Then out from the crowd a voice made an offer.

The sum staggered the auctioneer. It equalled nearly five hundred pounds of English money. No girl, even the creamy Barbary beauties, had ever fetched that amount.

Wild commotion followed. But the price went up and up, doubling itself in ten minutes.

To escape for a moment from the sea of covetous eyes, Pansy raised her own.

There was someone watching her from a window, someone who looked as tortured as herself—another soul condemned to hell.

It was a moment before she recognised that drawn, haggard face as her fathers; it looked an old man's. He was there, the father she loved, condemned by his enemy to see her sold.

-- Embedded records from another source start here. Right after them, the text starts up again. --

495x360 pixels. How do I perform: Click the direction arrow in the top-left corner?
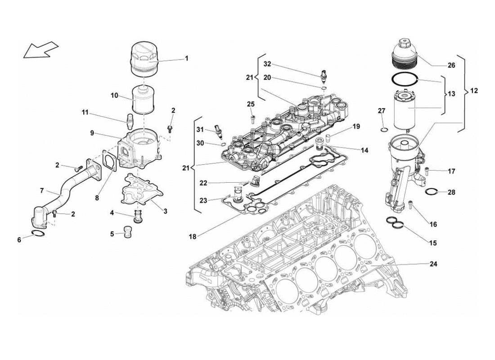(x=40, y=50)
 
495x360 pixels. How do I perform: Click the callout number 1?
(x=186, y=58)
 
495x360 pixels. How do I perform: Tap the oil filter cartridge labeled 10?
(x=144, y=99)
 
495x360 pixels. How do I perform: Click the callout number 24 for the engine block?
(x=433, y=264)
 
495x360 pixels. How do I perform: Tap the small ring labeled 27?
(x=383, y=130)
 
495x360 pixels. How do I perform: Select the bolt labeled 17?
(x=427, y=170)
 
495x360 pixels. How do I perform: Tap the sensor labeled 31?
(x=219, y=131)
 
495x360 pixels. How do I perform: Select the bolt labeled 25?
(x=252, y=118)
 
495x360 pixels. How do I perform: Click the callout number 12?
(x=474, y=90)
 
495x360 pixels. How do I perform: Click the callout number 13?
(x=451, y=95)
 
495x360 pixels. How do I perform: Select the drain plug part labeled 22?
(x=255, y=181)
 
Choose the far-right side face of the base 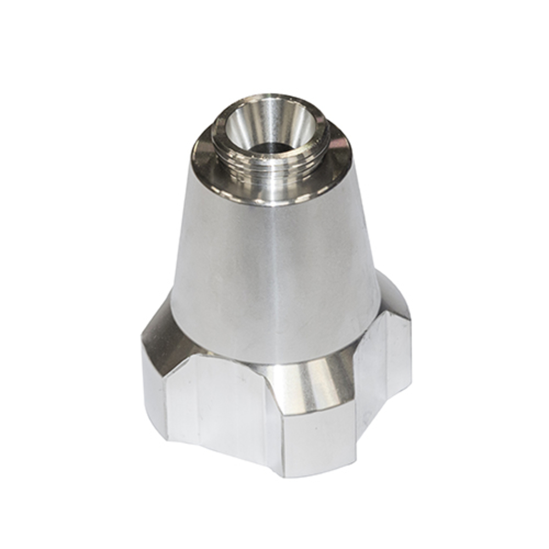click(384, 379)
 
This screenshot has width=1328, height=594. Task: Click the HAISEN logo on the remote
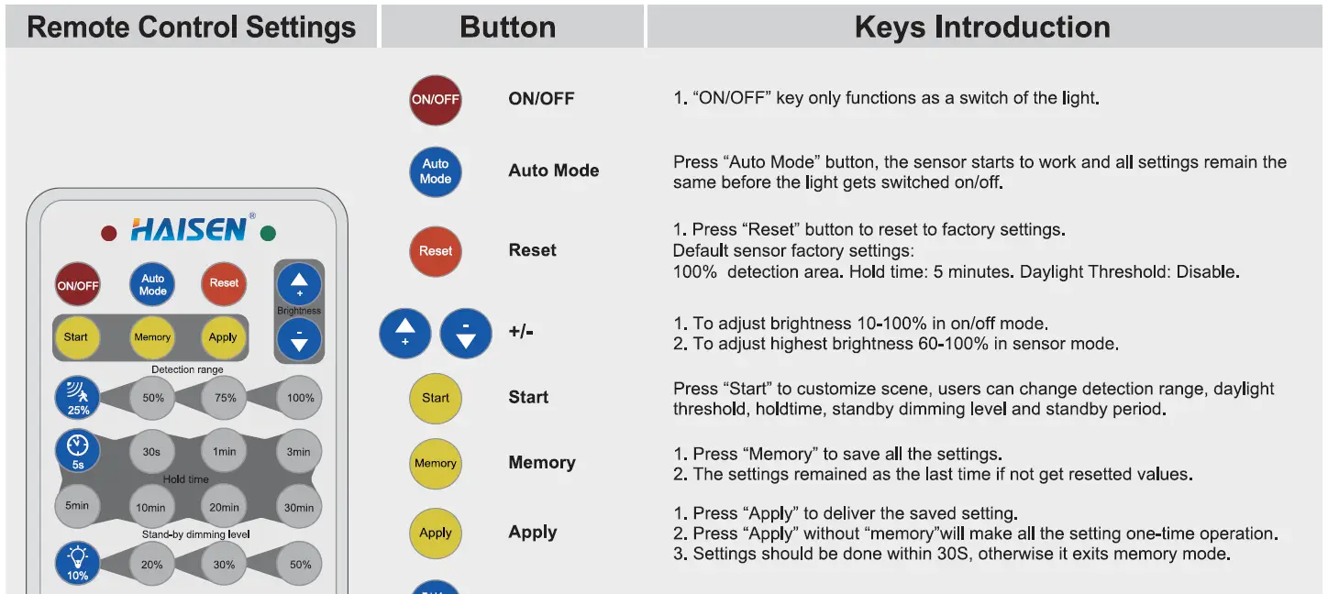tap(189, 229)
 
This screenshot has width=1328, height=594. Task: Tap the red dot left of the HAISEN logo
tap(108, 234)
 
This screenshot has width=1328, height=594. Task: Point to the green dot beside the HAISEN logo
tap(268, 234)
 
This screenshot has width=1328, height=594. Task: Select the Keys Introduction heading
tap(981, 27)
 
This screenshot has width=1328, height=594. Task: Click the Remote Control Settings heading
tap(191, 27)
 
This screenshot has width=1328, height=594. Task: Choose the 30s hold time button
tap(151, 452)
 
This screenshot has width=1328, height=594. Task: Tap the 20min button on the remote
tap(224, 508)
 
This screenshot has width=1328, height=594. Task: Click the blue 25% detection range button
tap(78, 398)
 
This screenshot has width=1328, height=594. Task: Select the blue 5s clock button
tap(78, 452)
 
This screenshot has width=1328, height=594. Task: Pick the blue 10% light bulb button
tap(78, 563)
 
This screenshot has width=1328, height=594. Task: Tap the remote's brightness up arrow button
tap(299, 284)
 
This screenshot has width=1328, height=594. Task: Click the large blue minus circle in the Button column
tap(466, 333)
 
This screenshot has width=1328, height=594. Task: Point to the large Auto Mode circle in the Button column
tap(436, 171)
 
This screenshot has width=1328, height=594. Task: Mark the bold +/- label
tap(521, 331)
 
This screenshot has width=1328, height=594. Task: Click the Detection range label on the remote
tap(187, 369)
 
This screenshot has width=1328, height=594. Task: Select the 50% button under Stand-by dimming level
tap(300, 565)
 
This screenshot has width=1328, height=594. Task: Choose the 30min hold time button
tap(299, 508)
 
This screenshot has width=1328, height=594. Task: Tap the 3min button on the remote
tap(299, 452)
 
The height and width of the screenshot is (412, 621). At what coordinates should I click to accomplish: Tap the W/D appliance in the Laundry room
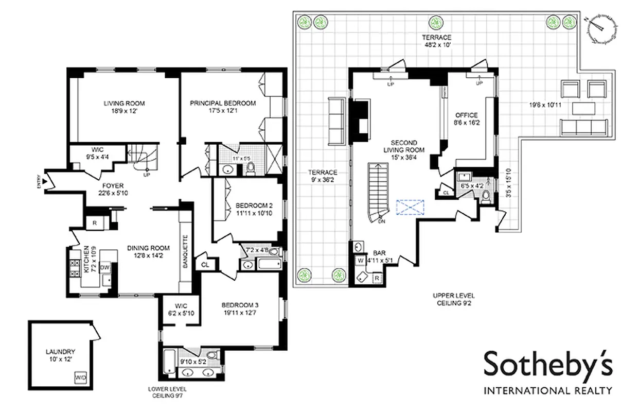(81, 377)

She tried to smile. It was a woeful effort. And when the blur of tears that seeing him brought to her eyes had passed he was gone.

It seemed to Pansy that for an eternity she stood on the edge of the Pit, waiting until one of the devils, more powerful than the rest, should drag her in.

The din died down as the sale proceeded, lost in tense excitement. Of the twenty or more who had started bidding for her, only three were left now. One of them, mad with lust and excitement, had forced his way up to the edge of the dais and was clinging to it with grimy hands—a lean man in turban and loin-cloth only, with long matted hair and beard, who, foaming at the mouth, was cursing his competitors, yet always bidding higher as he stared at Pansy with the glare of a maddened beast.

Pansy tried not to see him, but he was always there, horrible beyond comprehension, the worst of the demons in the hell surrounding her.